23 abril 2007

Los visitantes


Por la tarde, después de la sobremesa y de la entrega de nuestros primeros regalos, Eduardo dijo que traía todo lo necesario para embotellar un cierto vino generoso que su padre había comprado hacía años y que nos había traído en una vieja garrafa. Sin embargo, antes de esto, me dijo que se creía en la obligación de comunicarme algo, ya que estaba en mi casa y creía que yo debía de saberlo. Miró a su amigo Manuel y me indicó que Manuel iba siempre acompañado de una “pucha” pues no en vano era su guardaespaldas y ayudante y en el mundo nunca sabía uno con lo que podía encontrase. Al notar mi cara de extrañeza y mi gesto de interrogación ante la palabra “pucha”, hizo un gesto a Manuel quien inmediatamente sacó de debajo de su chaquetón una monumental pistola de la que me dijo que era reglamentaria y que su calibre era del 9 mm parabellum y que tenía de ella todos los papeles en regla.

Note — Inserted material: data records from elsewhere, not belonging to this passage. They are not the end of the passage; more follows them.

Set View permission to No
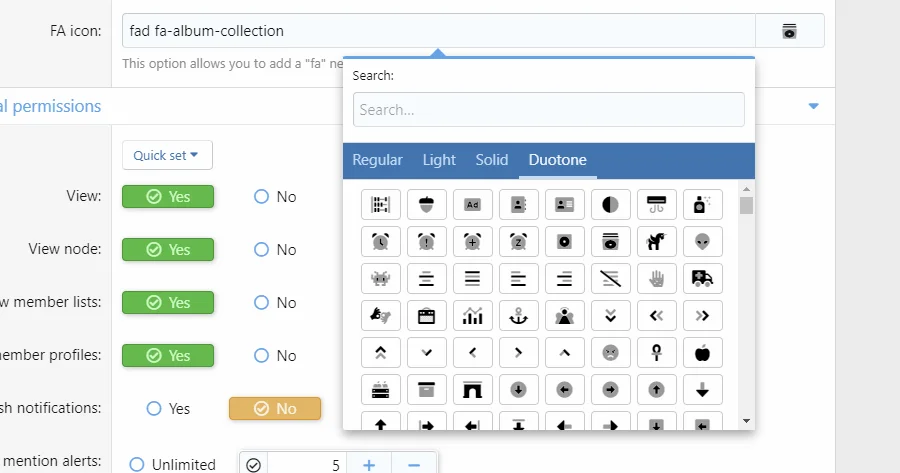This screenshot has width=900, height=473. [x=262, y=197]
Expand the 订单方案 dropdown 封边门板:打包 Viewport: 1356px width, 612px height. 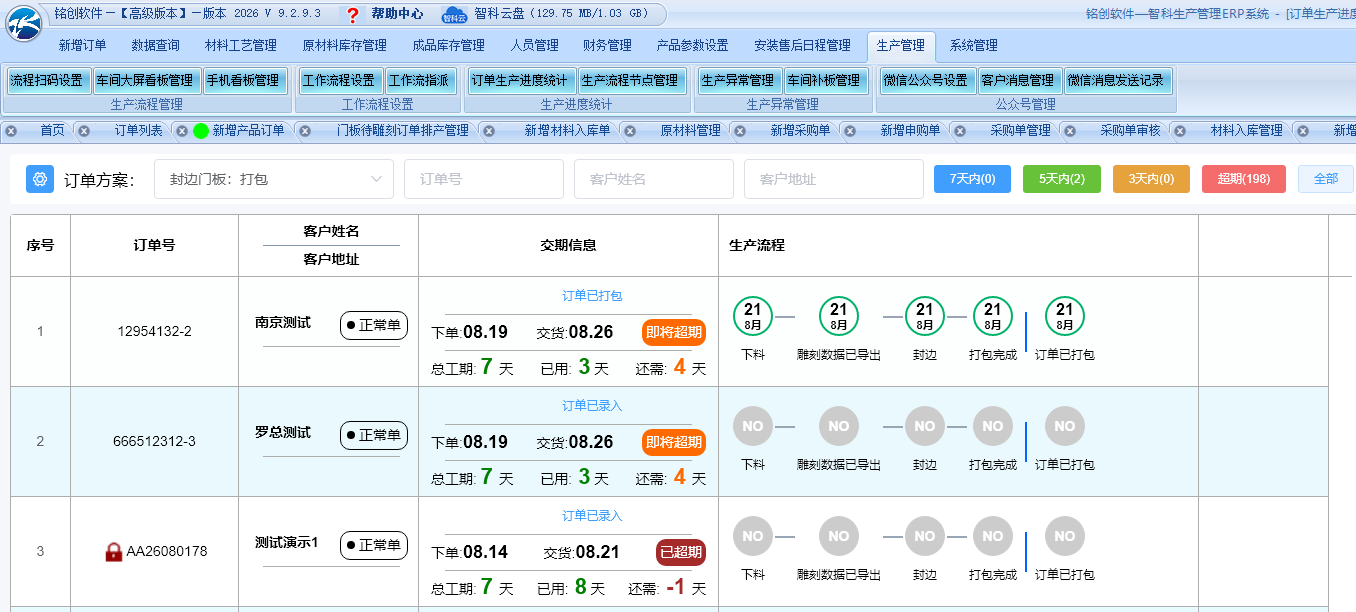coord(274,179)
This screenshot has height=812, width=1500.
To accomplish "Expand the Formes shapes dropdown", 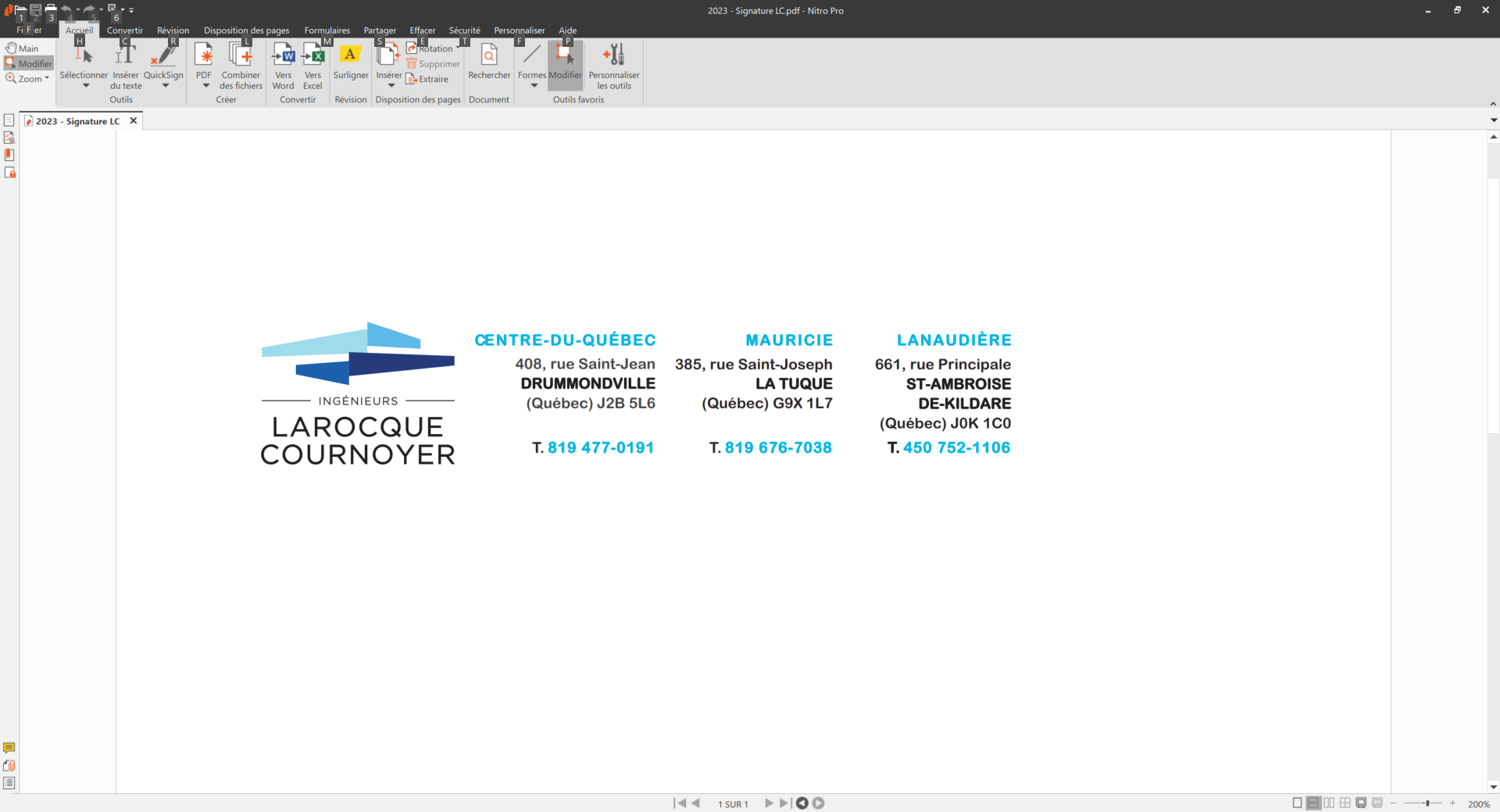I will [534, 86].
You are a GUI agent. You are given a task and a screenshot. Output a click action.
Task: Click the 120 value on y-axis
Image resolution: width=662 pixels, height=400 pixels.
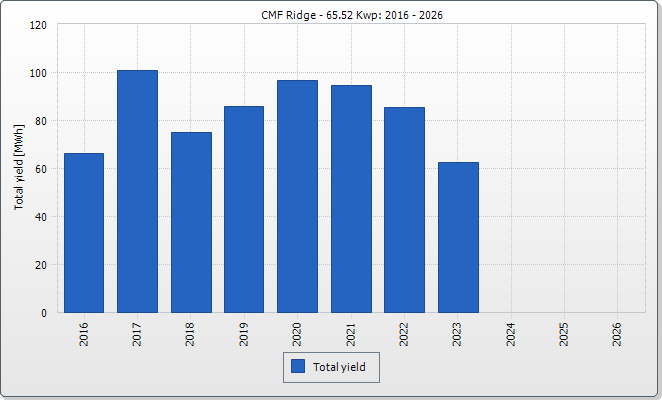38,25
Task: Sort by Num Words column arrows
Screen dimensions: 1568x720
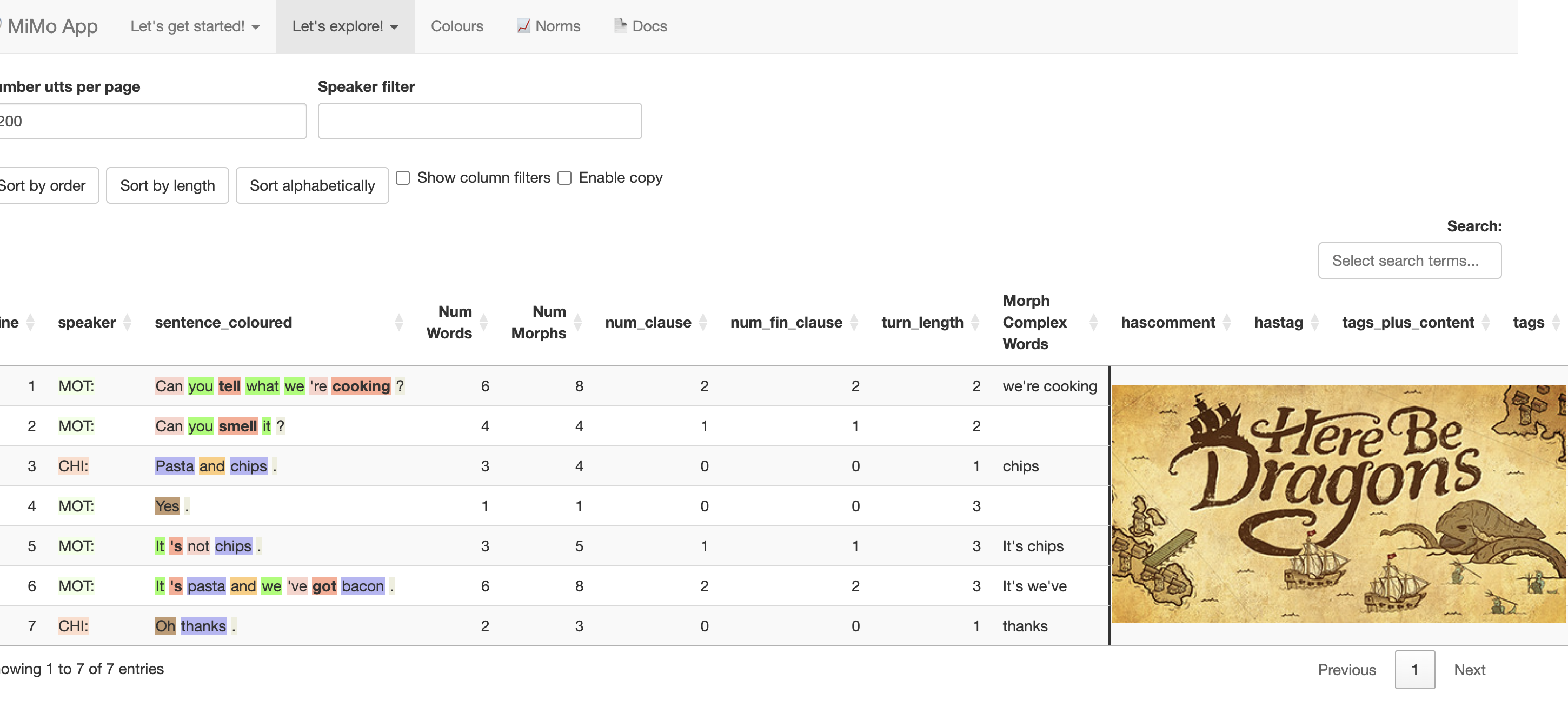Action: (x=484, y=322)
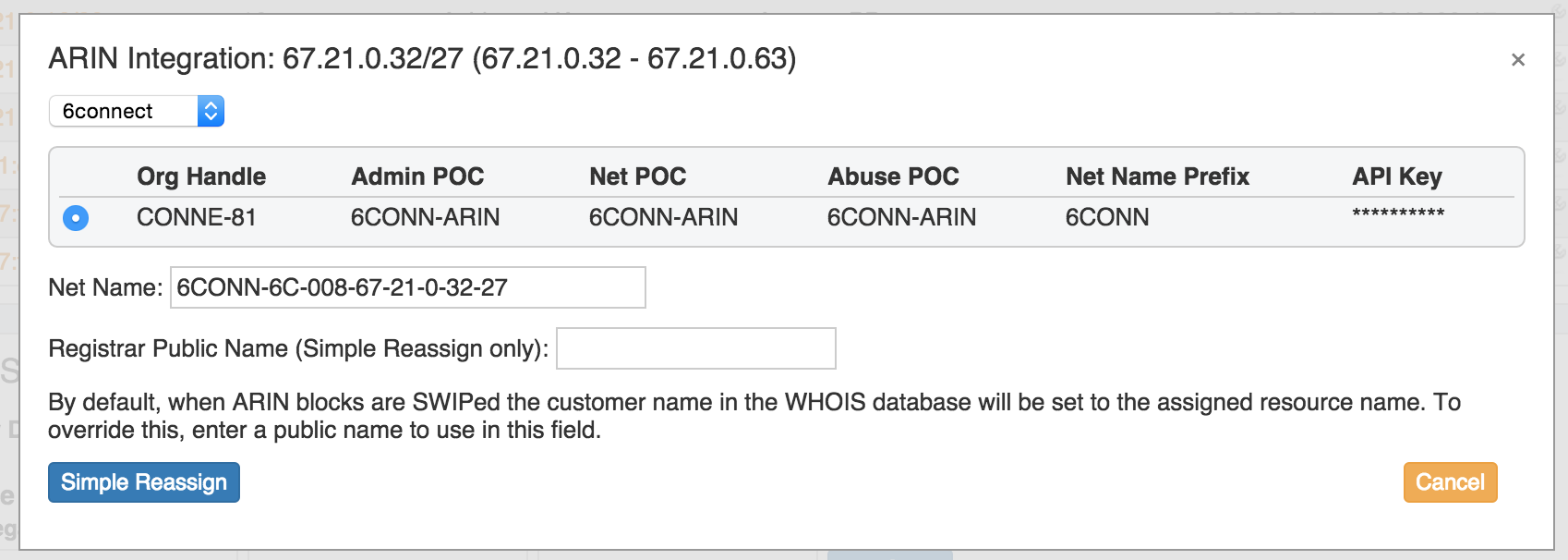Select the CONNE-81 radio button

pyautogui.click(x=76, y=218)

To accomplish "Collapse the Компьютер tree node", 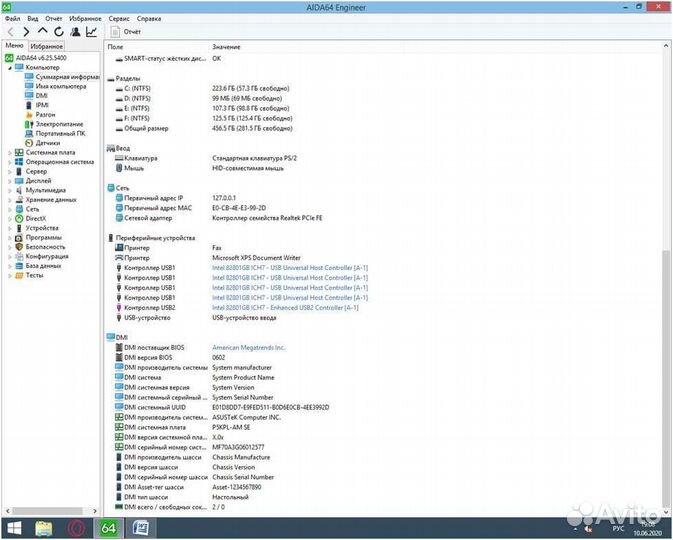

Esto último se conoce que lo dijo para que no me preocupara. Inmediatamente le repliqué, con mucho miramiento y tacto, que eso en nuestro entorno no le iba a ser necesario y que le rogaba que no la sacara a la calle. Manuel, ante mi asombro más que disimulado, me dijo con tranquilidad que, por supuesto, no iba a utilizarla pero que sabía por experiencia que si había algún problema de relieve, su pucha, apuntando a la cabeza del interesado, solía resolver asuntos de apariencia complicada. Le repetí mis recomendaciones y le rogué que no la sacara de casa. Procuré disimular mi preocupación, que era muy grande, y pensé para mí: Pero, ¿a quién he metido en casa? Mi mujer se quedó lívida con esta inesperada revelación, pero los dos procuramos disimular y no nos echamos a llorar allí mismo. Siempre hay que guardar las formas. Entereza, amigo.